Live Free or Die Hard (USA, 2007)
di Len Wiseman
con Bruce Willis, Justin Long, Timothy Olyphant, Maggie Q, Cliff Curtis, Mary Elizabeth Winstead


Quando, venti giorni fa, sono andato a vedere questo nuovo Die Hard, sono uscito dal cinema convinto di volerlo commentare sul blog con una specie di parodia, una presa per i fondelli sullo stile di quanto fatto con Episodio III. Di elementi da perculare ce ne sarebbero del resto non pochi: penso per esempio all'inascoltabile doppiaggio, al fatto che uno dei terroristi è identico a Roberto Donadoni e a tante altre cose che, già mentre guardavo il film, mi immaginavo parodiate. Però, ringraziando lo scazzo, sono appunto passati venti giorni e sinceramente non penso ne valga poi tanto la pena.
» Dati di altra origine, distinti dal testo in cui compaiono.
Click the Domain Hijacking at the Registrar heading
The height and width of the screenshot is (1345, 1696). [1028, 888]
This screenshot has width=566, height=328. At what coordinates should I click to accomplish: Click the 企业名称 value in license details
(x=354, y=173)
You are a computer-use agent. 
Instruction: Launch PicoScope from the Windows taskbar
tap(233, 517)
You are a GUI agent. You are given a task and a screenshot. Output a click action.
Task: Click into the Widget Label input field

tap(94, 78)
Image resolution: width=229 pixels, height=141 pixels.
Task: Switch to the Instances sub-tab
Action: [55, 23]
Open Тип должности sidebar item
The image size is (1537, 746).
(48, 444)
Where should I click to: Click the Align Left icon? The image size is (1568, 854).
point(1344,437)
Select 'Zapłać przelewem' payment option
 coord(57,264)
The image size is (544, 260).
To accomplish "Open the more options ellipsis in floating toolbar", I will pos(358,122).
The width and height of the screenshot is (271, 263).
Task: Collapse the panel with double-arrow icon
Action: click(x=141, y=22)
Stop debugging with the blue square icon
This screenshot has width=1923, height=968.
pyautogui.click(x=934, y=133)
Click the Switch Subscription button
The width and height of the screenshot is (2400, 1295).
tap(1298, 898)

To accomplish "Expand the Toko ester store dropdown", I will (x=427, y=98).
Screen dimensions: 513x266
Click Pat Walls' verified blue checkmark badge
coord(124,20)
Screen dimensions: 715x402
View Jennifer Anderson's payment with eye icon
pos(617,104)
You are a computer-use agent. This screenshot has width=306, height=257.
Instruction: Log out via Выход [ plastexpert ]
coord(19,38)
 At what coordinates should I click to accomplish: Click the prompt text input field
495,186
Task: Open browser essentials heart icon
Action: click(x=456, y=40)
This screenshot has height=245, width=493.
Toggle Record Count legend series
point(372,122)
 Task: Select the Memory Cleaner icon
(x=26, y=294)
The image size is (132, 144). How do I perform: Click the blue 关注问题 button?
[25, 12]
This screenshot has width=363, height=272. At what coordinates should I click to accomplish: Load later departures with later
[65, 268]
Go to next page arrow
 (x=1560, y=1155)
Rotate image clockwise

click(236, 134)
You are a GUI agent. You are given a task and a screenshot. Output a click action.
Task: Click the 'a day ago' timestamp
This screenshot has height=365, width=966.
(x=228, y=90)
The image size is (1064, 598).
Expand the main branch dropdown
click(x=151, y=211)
C'è comunque da dire che questo Die Hard 4.0 mi ha stupito, innanzitutto perché su Len Wiseman, dopo essere rimasto scottato dal soporifero Underworld, non avrei puntato un soldo. E poi, diciamocelo, la semplice solidità del primo Die Hard è ineguagliabile, anche per il posto mitologico che quel film occupa nell'immaginario collettivo e che gli proietta addosso meriti se vogliamo pure superiori al dovuto. Tant'è che i pur decorosi precedenti sequel vengono - forse ingiustamente - considerati inferiori, anche di ampie spanne.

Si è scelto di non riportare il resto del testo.